The joining apparatus 1 moves the joining unit 30 by the moving means 10 (See FIG. 1). Moreover, the apparatus presses the pressing roller 32 (See FIG. 2) to the both end portions 91 and 92 of the tire constituent member 90 by the moving means 10. The joining apparatus 1 presses the joining rollers 40A and 40B to the end portions 91 and 92, respectively. The joining rollers 40A and 40B are pressed symmetrically with respect to the gap R. In that state, the joining unit 30 is moved in the moving direction S along the end portions 91 and 92. As a result, the joining rollers 40A and 40B inclined in the opposite direction are made to roll on each of the end portions 91 and 92 in synchronization.

Along with rolling of the joining rollers 40A and 40B, a force is applied to the tire constituent member 90 from the projecting rims T of the joining rollers 40A and 40B. To the tire constituent member 90, a force in a direction orthogonal to the projecting rims T, for example, is applied. As described above, the force in the direction to get close to each other acts on the end portions 91 and 92 of the tire constituent member 90. By means of this force, the both end portions 91 and 92 are drawn to each other and brought into contact with each other while eliminating the gap R. The end faces of the end portions 91 and 92 are pressure-bonded by the pressure applied from the joining rollers 40A and 40B. At the same time, a force acts alternately to the end portions 91 and 92 from the projections 41A and 41B of the joining rollers 40A and 40B meshed with each other. The surfaces of the end portions 91 and 92 are deformed alternately to the other side and spliced. As a result, the end portions 91 and 92 are joined together.

FIGS. 4A and 4B are schematic diagrams illustrating the vicinity of the joint portion 93 of the tire constituent member 90 after the joining. FIG. 4A is a perspective view of the joint portion 93, and FIG. 4B is a V-V line sectional view on arrow of FIG. 4A.

As illustrated in the figures, the tire constituent member 90 has a plurality of organic fiber cords C. By joining of the end portions 91 and 92, rubber 93W on the surface side (upper side in FIGS. 4A and 4B) is partially stretched by the projections 41A and 41B. The rubber 93W is stretched alternately to the surfaces of the end portions 91 and 92. The joint portion 93 is pressure-bonded linearly inside (lower side in FIGS. 4A and 43). On the other hand, the joint portion 93 is joined in a wavy state on the surface side. The end portions 91 and 92 on the surface side alternately overlap the surface on the other side.

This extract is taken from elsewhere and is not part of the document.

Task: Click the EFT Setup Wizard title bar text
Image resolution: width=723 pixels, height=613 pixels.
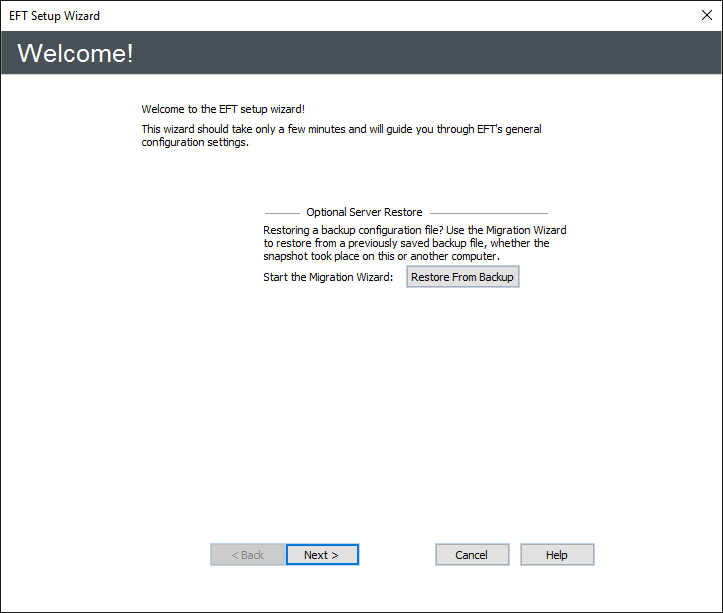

As described above, the joining apparatus 1 presses the pair of joining rollers 40 (See FIG. 2) to each of the end portions 91 and 92 of the tire constituent member 90 to be joined by sandwiching the gap R. Moreover, the pair of joining rollers 40 is made to roll on each of the opposing end portions 91 and 92 of the tire constituent member 90, respectively. Along with this rolling, the pair of joining rollers 40 brings the end portions 91 and 92 (both end faces) into contact with each other while drawing the both end portions 91 and 92 to each other and joins them together. The tire constituent member 90 is continuously joined and formed into a cylindrical shape. At that time, the joining apparatus 1 rolls the two pairs of front and rear joining rollers 40 in conjunction by the moving means 10. Since the two pairs of joining rollers 40 continuously perform the similar joining operation, the end portions 91 and 92 are joined strongly.

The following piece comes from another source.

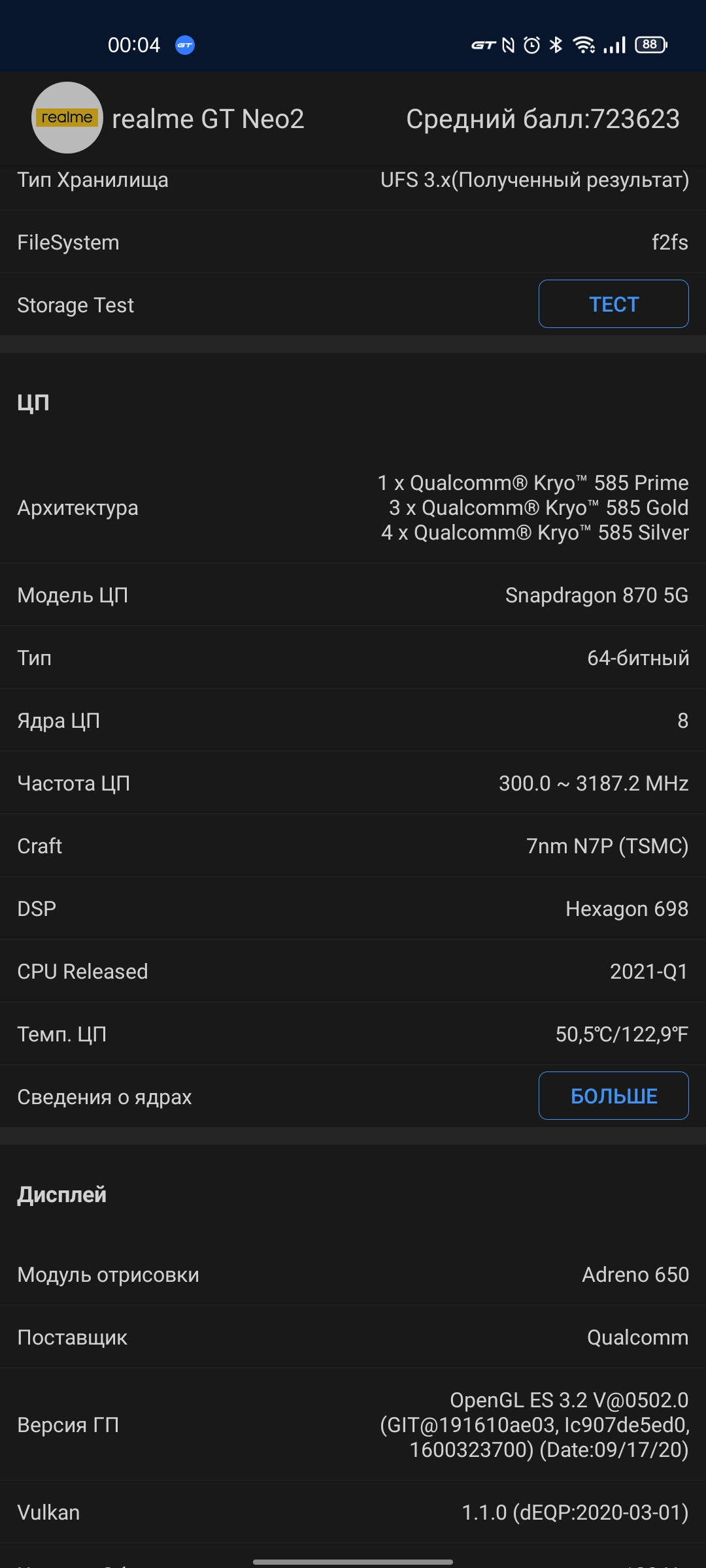
Task: Select the Snapdragon 870 5G model row
Action: point(353,595)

The joining apparatus 1 presses the joint portion 93 of the tire constituent member 90 by the reinforcing roller 50 (See FIG. 2) subsequently to the joining by the joining rollers 40. The reinforcing roller 50 is formed into a columnar shape and is supported by the shaft member 35. The reinforcing roller 50 is pressed onto the both end portions 91 and 92 of the tire constituent member 90 together with the pressing roller 32 and the pair of joining rollers 40. The reinforcing roller 50 rolls in the moving direction S consecutively to the rear of the pair of joining rollers 40 along with movement of the joining unit 30. The reinforcing roller 50 reinforces the joint between the end portions 91 and 92 by pressing the both end portions 91 and 92 joined together.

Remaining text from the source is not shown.